## Instructions to follow
Please repeat the lines below, exactly and only, from the one that holds "How do I perform: Select" through the one that holds "Click the SPLIT TEST label badge".

## Dataset entries
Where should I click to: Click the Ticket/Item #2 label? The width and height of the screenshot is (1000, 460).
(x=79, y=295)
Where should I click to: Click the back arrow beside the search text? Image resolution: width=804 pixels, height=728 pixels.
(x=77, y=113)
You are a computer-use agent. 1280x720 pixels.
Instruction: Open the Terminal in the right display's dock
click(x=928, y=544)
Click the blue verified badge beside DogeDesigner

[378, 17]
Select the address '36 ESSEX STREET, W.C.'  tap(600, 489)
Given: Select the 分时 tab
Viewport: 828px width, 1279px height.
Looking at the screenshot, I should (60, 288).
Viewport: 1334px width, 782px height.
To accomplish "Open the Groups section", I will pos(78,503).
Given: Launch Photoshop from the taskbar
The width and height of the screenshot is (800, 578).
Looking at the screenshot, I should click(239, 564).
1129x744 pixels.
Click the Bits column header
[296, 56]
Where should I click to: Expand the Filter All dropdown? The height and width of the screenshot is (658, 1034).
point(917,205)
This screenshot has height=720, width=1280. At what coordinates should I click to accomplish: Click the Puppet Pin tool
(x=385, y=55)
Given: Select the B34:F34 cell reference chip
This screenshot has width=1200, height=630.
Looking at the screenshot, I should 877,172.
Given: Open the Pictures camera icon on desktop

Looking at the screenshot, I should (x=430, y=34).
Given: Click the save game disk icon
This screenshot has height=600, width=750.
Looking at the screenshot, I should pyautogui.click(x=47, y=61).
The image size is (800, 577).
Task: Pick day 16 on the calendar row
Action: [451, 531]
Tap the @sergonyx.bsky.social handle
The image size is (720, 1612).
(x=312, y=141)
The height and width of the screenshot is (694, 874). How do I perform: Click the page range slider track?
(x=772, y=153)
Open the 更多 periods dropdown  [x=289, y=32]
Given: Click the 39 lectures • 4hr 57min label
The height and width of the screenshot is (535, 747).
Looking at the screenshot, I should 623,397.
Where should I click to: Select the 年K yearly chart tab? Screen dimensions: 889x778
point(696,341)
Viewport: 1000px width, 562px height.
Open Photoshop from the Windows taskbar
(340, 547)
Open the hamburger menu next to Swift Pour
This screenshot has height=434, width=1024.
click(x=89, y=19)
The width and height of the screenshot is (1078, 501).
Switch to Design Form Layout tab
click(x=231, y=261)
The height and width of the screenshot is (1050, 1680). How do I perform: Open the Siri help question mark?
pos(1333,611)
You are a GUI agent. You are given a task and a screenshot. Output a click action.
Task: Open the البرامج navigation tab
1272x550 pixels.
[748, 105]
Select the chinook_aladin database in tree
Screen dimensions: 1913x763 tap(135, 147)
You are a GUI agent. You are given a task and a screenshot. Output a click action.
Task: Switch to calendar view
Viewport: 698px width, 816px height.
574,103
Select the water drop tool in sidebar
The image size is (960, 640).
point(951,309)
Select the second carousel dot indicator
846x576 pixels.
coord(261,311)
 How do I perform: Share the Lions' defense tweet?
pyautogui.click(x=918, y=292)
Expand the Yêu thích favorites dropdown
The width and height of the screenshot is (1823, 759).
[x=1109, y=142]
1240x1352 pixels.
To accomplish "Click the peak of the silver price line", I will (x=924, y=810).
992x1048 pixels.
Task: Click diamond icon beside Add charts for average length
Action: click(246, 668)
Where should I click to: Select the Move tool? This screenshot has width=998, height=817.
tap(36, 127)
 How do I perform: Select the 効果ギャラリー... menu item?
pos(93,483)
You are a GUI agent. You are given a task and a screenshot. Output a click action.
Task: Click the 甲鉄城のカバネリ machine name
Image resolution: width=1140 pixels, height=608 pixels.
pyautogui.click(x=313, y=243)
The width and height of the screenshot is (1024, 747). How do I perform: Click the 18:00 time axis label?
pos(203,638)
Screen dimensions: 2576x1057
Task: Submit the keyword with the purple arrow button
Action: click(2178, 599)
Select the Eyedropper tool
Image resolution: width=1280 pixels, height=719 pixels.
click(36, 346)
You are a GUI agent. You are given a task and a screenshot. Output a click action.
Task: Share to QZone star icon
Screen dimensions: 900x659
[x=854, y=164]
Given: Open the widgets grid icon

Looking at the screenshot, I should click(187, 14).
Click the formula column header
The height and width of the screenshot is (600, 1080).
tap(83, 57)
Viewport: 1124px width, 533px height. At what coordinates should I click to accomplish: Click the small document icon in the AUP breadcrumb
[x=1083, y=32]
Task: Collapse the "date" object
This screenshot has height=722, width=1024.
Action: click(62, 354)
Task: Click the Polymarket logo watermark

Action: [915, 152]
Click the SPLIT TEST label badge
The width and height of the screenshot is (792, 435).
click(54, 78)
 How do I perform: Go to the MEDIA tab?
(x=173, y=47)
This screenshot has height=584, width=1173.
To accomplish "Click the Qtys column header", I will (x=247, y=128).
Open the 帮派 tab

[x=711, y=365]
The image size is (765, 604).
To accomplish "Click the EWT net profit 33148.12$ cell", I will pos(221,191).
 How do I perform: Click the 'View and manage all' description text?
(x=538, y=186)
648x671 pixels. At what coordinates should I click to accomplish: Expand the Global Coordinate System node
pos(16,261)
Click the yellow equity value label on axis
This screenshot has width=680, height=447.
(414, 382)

## Written response
 How do I perform: Select the 効果ギャラリー... menu item?
pos(93,483)
You are a GUI agent. You are given a task and a screenshot. Output a click action.
Task: Click the 甲鉄城のカバネリ machine name
Image resolution: width=1140 pixels, height=608 pixels.
pyautogui.click(x=313, y=243)
The width and height of the screenshot is (1024, 747). How do I perform: Click the 18:00 time axis label?
pos(203,638)
Screen dimensions: 2576x1057
Task: Submit the keyword with the purple arrow button
Action: click(2178, 599)
Select the Eyedropper tool
Image resolution: width=1280 pixels, height=719 pixels.
click(36, 346)
You are a GUI agent. You are given a task and a screenshot. Output a click action.
Task: Share to QZone star icon
Screen dimensions: 900x659
[x=854, y=164]
Given: Open the widgets grid icon

Looking at the screenshot, I should click(187, 14).
Click the formula column header
The height and width of the screenshot is (600, 1080).
tap(83, 57)
Viewport: 1124px width, 533px height. At what coordinates should I click to accomplish: Click the small document icon in the AUP breadcrumb
[x=1083, y=32]
Task: Collapse the "date" object
This screenshot has height=722, width=1024.
Action: click(62, 354)
Task: Click the Polymarket logo watermark

Action: [915, 152]
Click the SPLIT TEST label badge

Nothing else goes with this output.